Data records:

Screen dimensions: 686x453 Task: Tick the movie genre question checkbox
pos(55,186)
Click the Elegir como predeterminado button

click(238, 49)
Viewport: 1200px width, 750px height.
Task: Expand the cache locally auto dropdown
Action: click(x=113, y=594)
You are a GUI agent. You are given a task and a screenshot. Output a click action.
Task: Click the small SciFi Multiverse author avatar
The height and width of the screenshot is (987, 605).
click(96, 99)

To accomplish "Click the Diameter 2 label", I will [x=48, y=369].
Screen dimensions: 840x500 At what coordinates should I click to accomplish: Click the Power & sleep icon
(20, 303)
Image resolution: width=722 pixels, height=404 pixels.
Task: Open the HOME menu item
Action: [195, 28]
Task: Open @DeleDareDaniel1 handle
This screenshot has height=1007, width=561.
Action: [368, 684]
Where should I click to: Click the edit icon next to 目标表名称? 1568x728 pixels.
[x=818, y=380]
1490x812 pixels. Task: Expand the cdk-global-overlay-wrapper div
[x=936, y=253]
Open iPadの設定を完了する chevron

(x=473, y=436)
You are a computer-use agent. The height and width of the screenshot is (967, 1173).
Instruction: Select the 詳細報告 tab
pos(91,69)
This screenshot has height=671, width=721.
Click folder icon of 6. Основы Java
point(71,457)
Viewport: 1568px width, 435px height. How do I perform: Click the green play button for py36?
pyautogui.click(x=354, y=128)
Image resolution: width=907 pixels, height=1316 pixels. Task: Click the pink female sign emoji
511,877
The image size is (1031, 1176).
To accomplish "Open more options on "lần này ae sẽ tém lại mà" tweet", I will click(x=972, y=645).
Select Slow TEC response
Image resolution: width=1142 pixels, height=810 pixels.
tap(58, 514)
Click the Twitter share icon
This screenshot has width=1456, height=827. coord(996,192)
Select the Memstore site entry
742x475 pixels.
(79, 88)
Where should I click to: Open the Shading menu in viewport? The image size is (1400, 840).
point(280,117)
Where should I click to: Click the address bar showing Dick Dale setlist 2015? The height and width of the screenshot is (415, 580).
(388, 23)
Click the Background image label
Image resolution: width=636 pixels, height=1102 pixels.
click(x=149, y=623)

## TASK ITEM
Every piece of the data is to be set down again exactly.

## ANSWER FOR THIS EXERCISE
Screen dimensions: 686x453 Task: Tick the movie genre question checkbox
pos(55,186)
Click the Elegir como predeterminado button

click(238, 49)
Viewport: 1200px width, 750px height.
Task: Expand the cache locally auto dropdown
Action: click(x=113, y=594)
You are a GUI agent. You are given a task and a screenshot. Output a click action.
Task: Click the small SciFi Multiverse author avatar
The height and width of the screenshot is (987, 605).
click(96, 99)

To accomplish "Click the Diameter 2 label", I will [x=48, y=369].
Screen dimensions: 840x500 At what coordinates should I click to accomplish: Click the Power & sleep icon
(20, 303)
Image resolution: width=722 pixels, height=404 pixels.
Task: Open the HOME menu item
Action: [195, 28]
Task: Open @DeleDareDaniel1 handle
This screenshot has height=1007, width=561.
Action: [368, 684]
Where should I click to: Click the edit icon next to 目标表名称? 1568x728 pixels.
[x=818, y=380]
1490x812 pixels. Task: Expand the cdk-global-overlay-wrapper div
[x=936, y=253]
Open iPadの設定を完了する chevron

(x=473, y=436)
You are a computer-use agent. The height and width of the screenshot is (967, 1173).
Instruction: Select the 詳細報告 tab
pos(91,69)
This screenshot has height=671, width=721.
Click folder icon of 6. Основы Java
point(71,457)
Viewport: 1568px width, 435px height. How do I perform: Click the green play button for py36?
pyautogui.click(x=354, y=128)
Image resolution: width=907 pixels, height=1316 pixels. Task: Click the pink female sign emoji
511,877
The image size is (1031, 1176).
To accomplish "Open more options on "lần này ae sẽ tém lại mà" tweet", I will click(x=972, y=645).
Select Slow TEC response
Image resolution: width=1142 pixels, height=810 pixels.
tap(58, 514)
Click the Twitter share icon
This screenshot has width=1456, height=827. coord(996,192)
Select the Memstore site entry
742x475 pixels.
(79, 88)
Where should I click to: Open the Shading menu in viewport? The image size is (1400, 840).
point(280,117)
Where should I click to: Click the address bar showing Dick Dale setlist 2015? The height and width of the screenshot is (415, 580).
(388, 23)
Click the Background image label
Image resolution: width=636 pixels, height=1102 pixels.
click(x=149, y=623)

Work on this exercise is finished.